Crindau is well served by a number of churches providing a cross-section of Christian traditions including Malpas Road Evangelical Church (built 1897), Crindau Community Church (built 1901), and All Saints Church (built 1898, rebuilt 1995).

==History==
Until 1875 the area was marshland with the northern artery road of Newport running through it. The only residences were Crindau House, an Elizabethan Manor, and a row of terraces built by the Great Western Railway in the 1850s to house its workers. After the extension of the borough by the Newport (Monmouthshire) Improvement Act 1876 and the new Marshes Road entrance from Old Green opened, Newport Corporation began construction of the Marshes estate, streets named after Newport mayors and was completed in 1901, the remainder of the land becoming Shaftesbury Park.
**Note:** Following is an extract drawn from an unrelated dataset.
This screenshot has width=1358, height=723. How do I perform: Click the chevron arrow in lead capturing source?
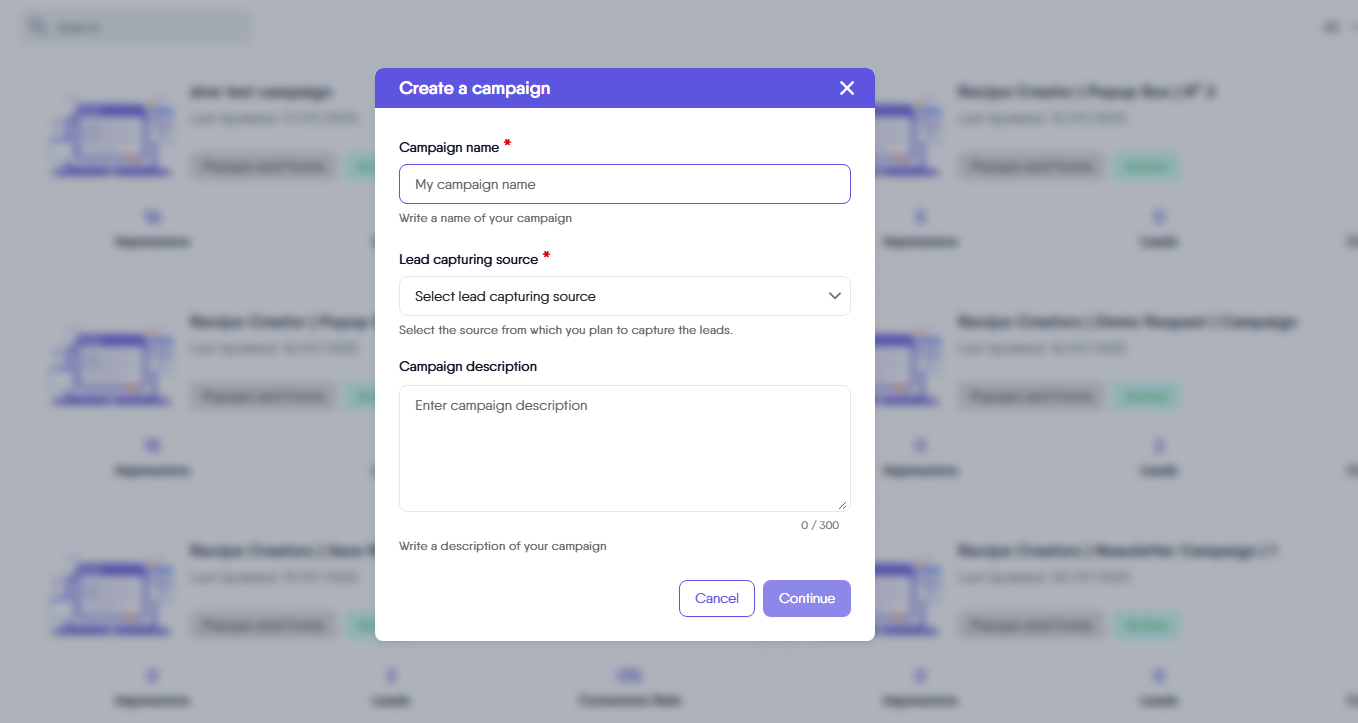pyautogui.click(x=834, y=296)
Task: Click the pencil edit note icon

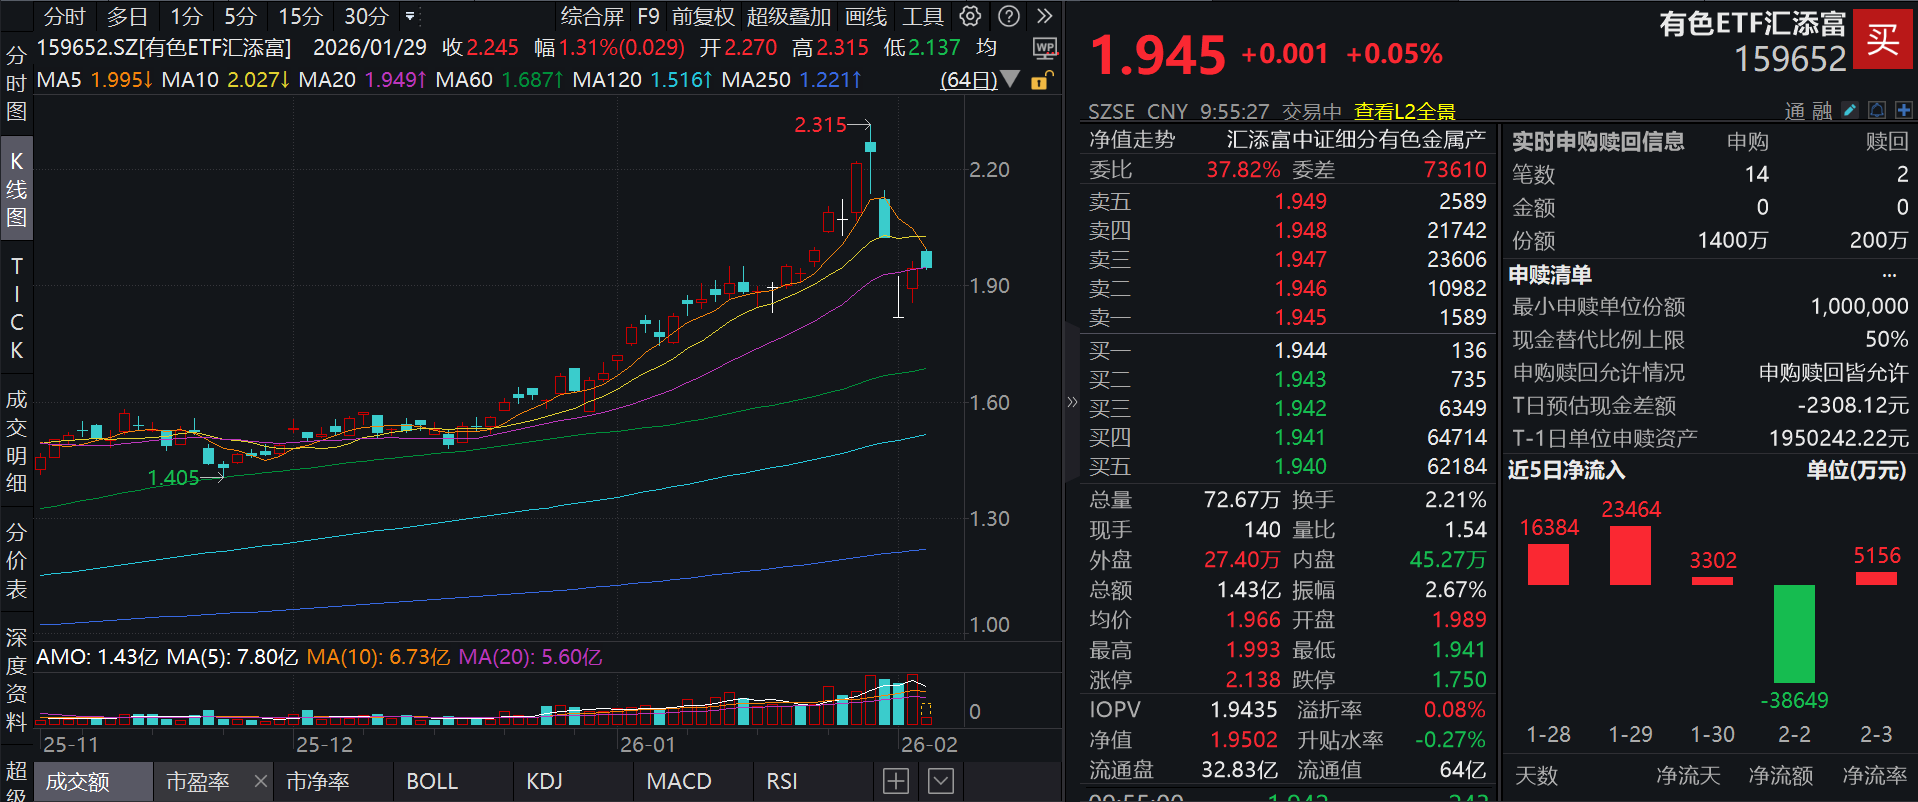Action: click(1850, 110)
More land was acquired to the north of Crindau Pill, along the eastern side of the railway, and a gas and glass works were opened in 1886. The same year the Newport Workmens Cottage Company was established and built terraced houses for the poor at cheaper rates, (Albany, Agincourt (formerly Arlington), Ailesbury, Argyle, Adelaide, Aragon and Alderney) in between the works and the Marshes up until its dissolution in 1899. Development followed from the 1890s on the western side of the railway, on what has now become Malpas Road. A confectionery works, Lovell's, was established in 1893 on Albany Street and in 1918 its football team was founded with its own ground on the works site, Rexville. Along Albany Street in the early 20th century were also a brick works, pottery and steam laundry.

Post-war redevelopments such as the M4 motorway in the 1960s and older housing clearances in the 1970s changed the landscape of Crindau. The Malpas Road Relief Scheme in the 1990s follows the route of the railway. Closed industries such as the glass, gas, pottery and confectionery works were redeveloped and a new flood defence scheme was completed in 2021 (the area having been notoriously subjected to flooding for hundreds of years). Only the Lyceum Tavern (est. 1898) and the Crindau Constitutional Club (est. 1902) on Malpas Road remain as the original licensed premises. All other public houses and social clubs in the area have been demolished or converted to other means.